Procédure devant la cour :
Par une requête et un mémoire, enregistrés le 1er juin 2021 et le 17 mars 2022, et un mémoire enregistré le 19 septembre 2024 après le renvoi de l'affaire à la cour, la ministre de l'éducation nationale demande à la cour :
1°) d'annuler le jugement du tribunal administratif de Rouen du 30 mars 2021 ;
2°) de rejeter la demande présentée par Mme A... devant le tribunal administratif de Rouen.
Elle soutient que :
- la durée des services accomplis, prévue par l'article R. 914-75 du code de l'éducation pour déterminer ceux des maîtres contractuels dont le service doit être réduit au supprimé, constitue un critère qui n'est pas exclusif d'autres éléments d'appréciation ;
- la rectrice de la région académique Normandie pouvait donc se fonder sur un motif tiré des besoins et de l'intérêt du service et supprimer le service de Mme A... en dépit de son ancienneté ;
- l'intéressée ne dispose pas de qualification dans la spécialité " perruquier posticheur ", contrairement aux autres enseignants de l'établissement ;
- les autres moyens soulevés par Mme A... ne sont pas fondés.
Par un mémoire en défense, enregistré le 21 février 2022, et un mémoire, enregistré le 29 mai 2024 après le renvoi de l'affaire à la cour, Mme A..., représentée par Me Garraud, conclut au rejet de la requête et à ce qu'une somme de 3 500 euros soit mise à la charge de l'Etat en application de l'article L. 761-1 du code de justice administrative.
Elle soutient que :
- l'article R. 914-75 du code de l'éducation ne prévoit que le seul critère relatif à la durée des services accomplis pour déterminer ceux des maîtres contractuels dont le service doit être réduit ou supprimé ;
- à supposer que ce critère ne soit pas exclusif, l'administration a omis de prendre en compte son ancienneté de service ;
- elle justifie d'une ancienneté de neuf ans, supérieure à celle de ses collègues ;
- les autres moyens soutenus devant le tribunal administratif sont de nature à entraîner l'annulation de la décision contestée.
Par une ordonnance du 28 août 2024, la clôture d'instruction a été fixée au 24 septembre 2024.
Vu les autres pièces du dossier.
Vu :
- le code de l'éducation ;
- le code du travail ;
- le code de justice administrative.
Les parties ont été régulièrement averties du jour de l'audience.
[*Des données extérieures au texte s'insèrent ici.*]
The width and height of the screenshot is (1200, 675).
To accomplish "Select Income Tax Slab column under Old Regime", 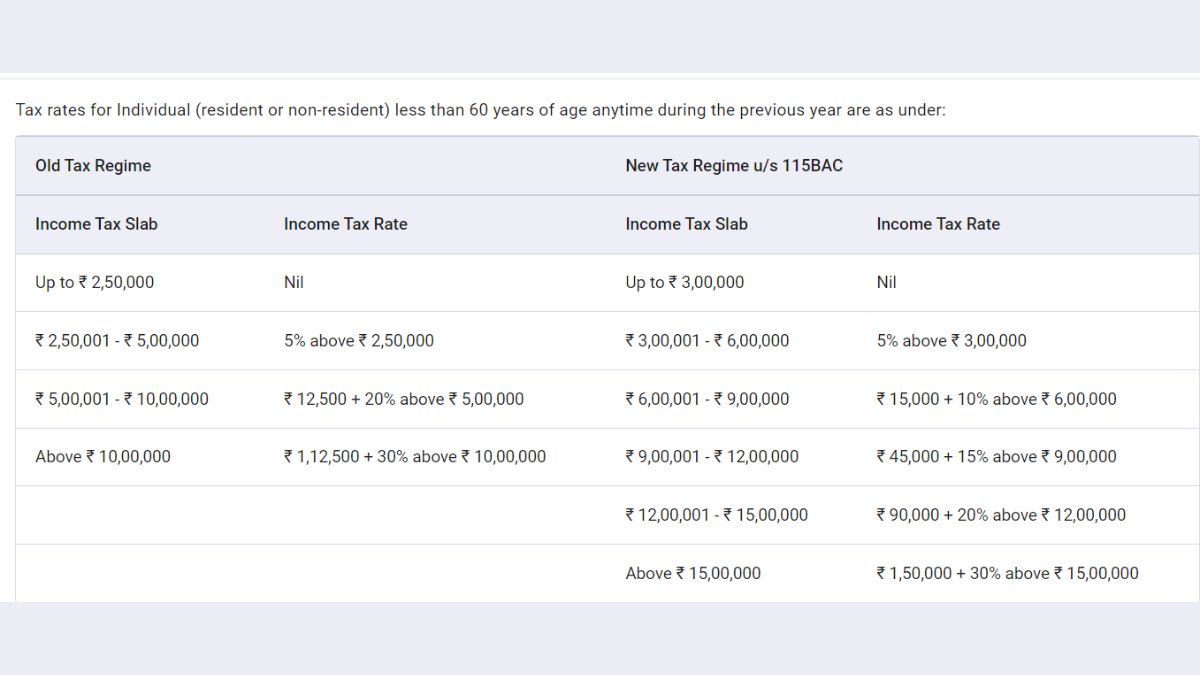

Ont été entendus au cours de l'audience publique :
- le rapport de M. Guérin-Lebacq, président-assesseur,
- et les conclusions de M. Carpentier-Daubresse, rapporteur public.
Considérant ce qui suit :
1. Mme A... a été recrutée le 1er septembre 2010 en qualité de maître contractuel de l'enseignement privé, pour enseigner la coiffure au lycée Albert Pourrière, au Petit-Quevilly. Par un courrier du 18 mai 2019, la directrice de l'établissement a informé Mme A... qu'une nouvelle ventilation de la dotation horaire globale de l'établissement avait été décidée par l'autorité rectorale, entraînant la suppression d'un poste de coiffure et qu'au regard des formations dispensées et des impératifs attendus en termes de compétences spécifiques de perruquier-posticheur, dont ne justifiait pas l'intéressée, son service était supprimé. Par un jugement du 30 mars 2021, le tribunal administratif de Rouen a, sur la demande Mme A..., annulé la décision révélée par le courrier du 18 mai 2019. Par un arrêt du 7 juillet 2022, la cour administrative d'appel de Douai a rejeté l'appel formé contre ce jugement par le ministre de l'éducation nationale et de la jeunesse. Par une décision du 27 février 2024, le Conseil d'Etat a annulé cet arrêt et renvoyé l'affaire à la cour administrative d'appel de Douai.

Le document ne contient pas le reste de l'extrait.